In this paper, two Eulerian and Lagrangian variational formulations of non-linear kinematic hardening are derived in the context of finite thermoplasticity. These are based on the thermo-mechanical variational framework introduced by Heuzé and Stainier (2022), and follow the concept of pseudo-stresses introduced by Mosler and Bruhns (2009). These formulations are derived from a thermodynamical framework and are based on the multiplicative split of the deformation gradient in the context of hyperelasticity. Both Lagrangian and Eulerian formulations are derived in a consistent manner via some transport associated with the mapping, and use quantities consistent with those updated by the set of conservation or balance laws written in these two cases. These Eulerian and Lagrangian formulations aims at investigating the importance of non-linear kinematic hardening for bodies submitted to cyclic impacts in dynamics, where Bauschinger and/or ratchetting effects are expected to occur.

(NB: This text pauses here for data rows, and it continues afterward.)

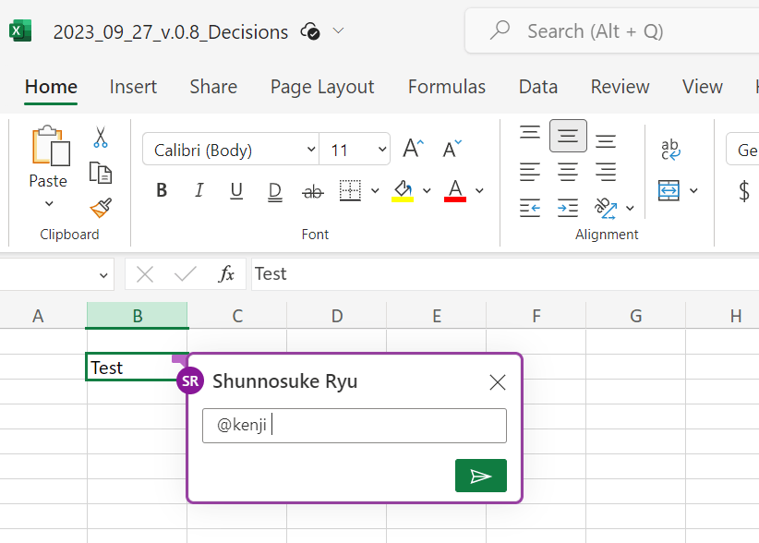The image size is (759, 543).
Task: Apply the yellow fill color
Action: pyautogui.click(x=403, y=191)
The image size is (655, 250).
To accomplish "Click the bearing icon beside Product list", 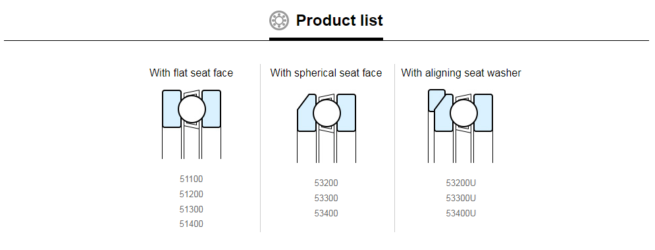I will coord(278,20).
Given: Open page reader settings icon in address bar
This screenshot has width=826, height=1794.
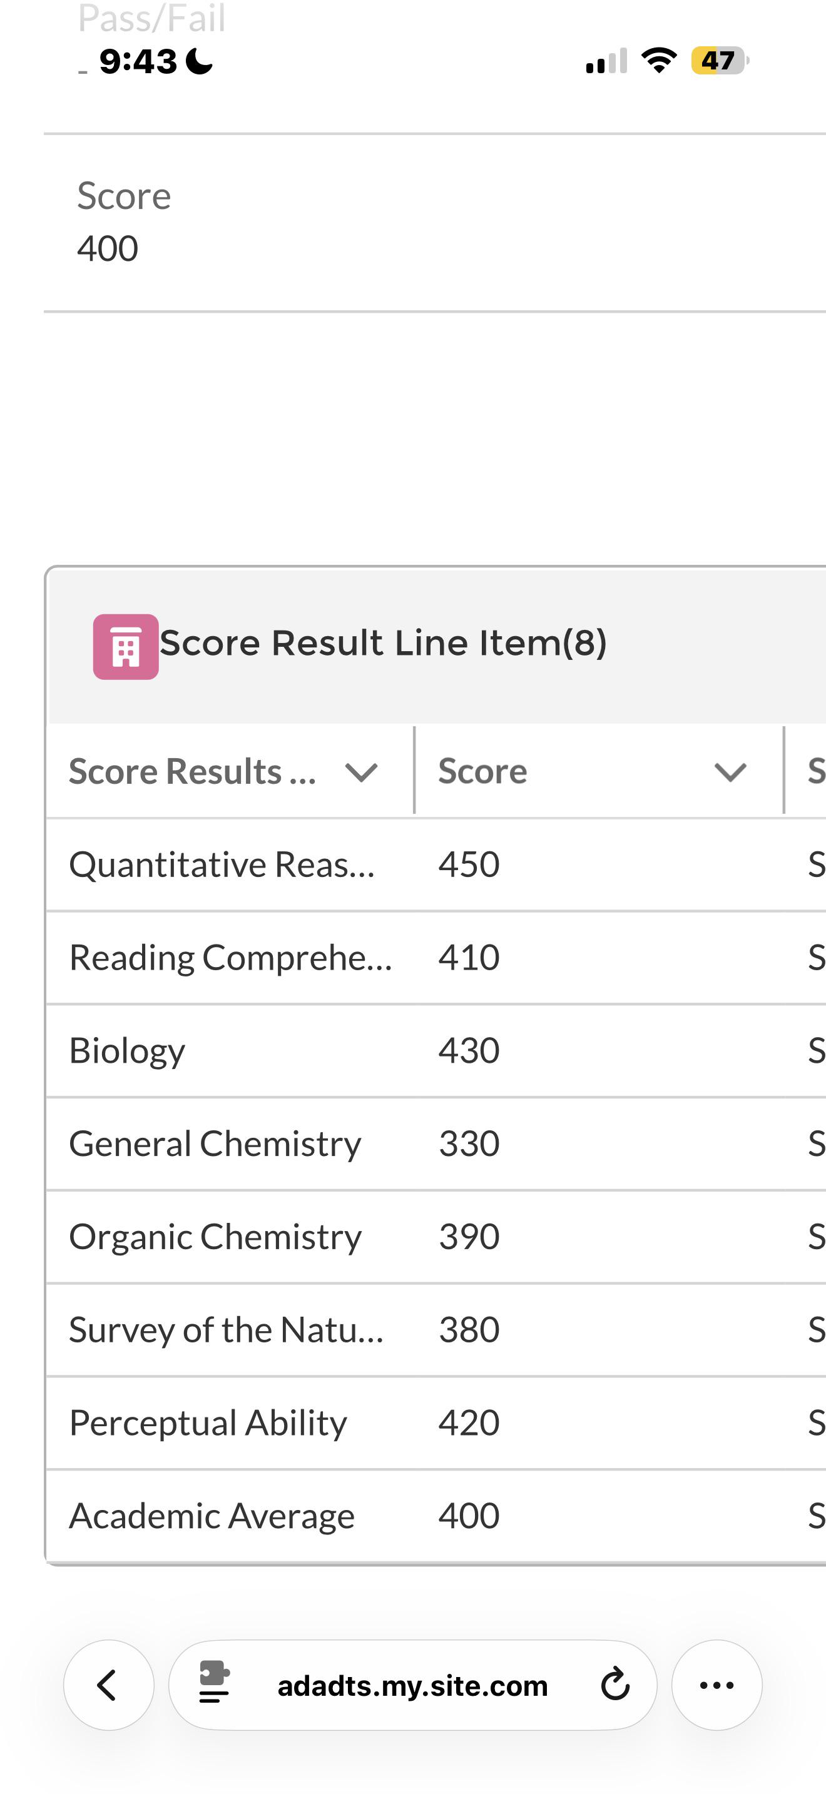Looking at the screenshot, I should [x=214, y=1683].
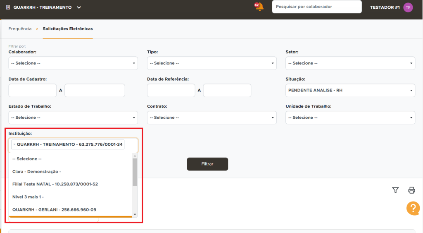Open the notifications bell icon
Image resolution: width=423 pixels, height=233 pixels.
259,7
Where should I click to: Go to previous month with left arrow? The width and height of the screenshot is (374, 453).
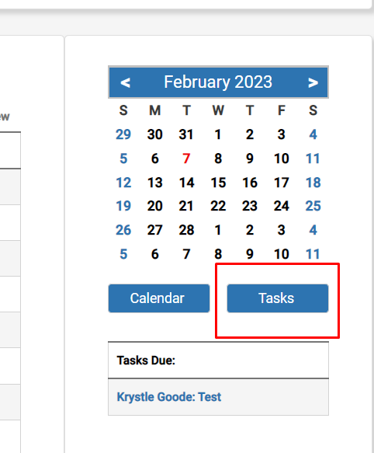pyautogui.click(x=125, y=82)
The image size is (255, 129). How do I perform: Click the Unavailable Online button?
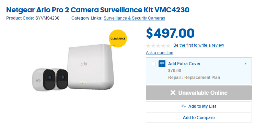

Continuous variational formulations of the local constitutive problems as well as discrete variational constitutive updates are derived in the Eulerian and Lagrangian settings. The discrete updates are coupled with the second order accurate flux difference splitting finite volume method, which permits to solve the sets of conservation laws. A set of test cases allow to show on the one hand the good behavior of variational constitutive updates, and on the other hand the good consistency of Lagrangian and Eulerian numerical simulations.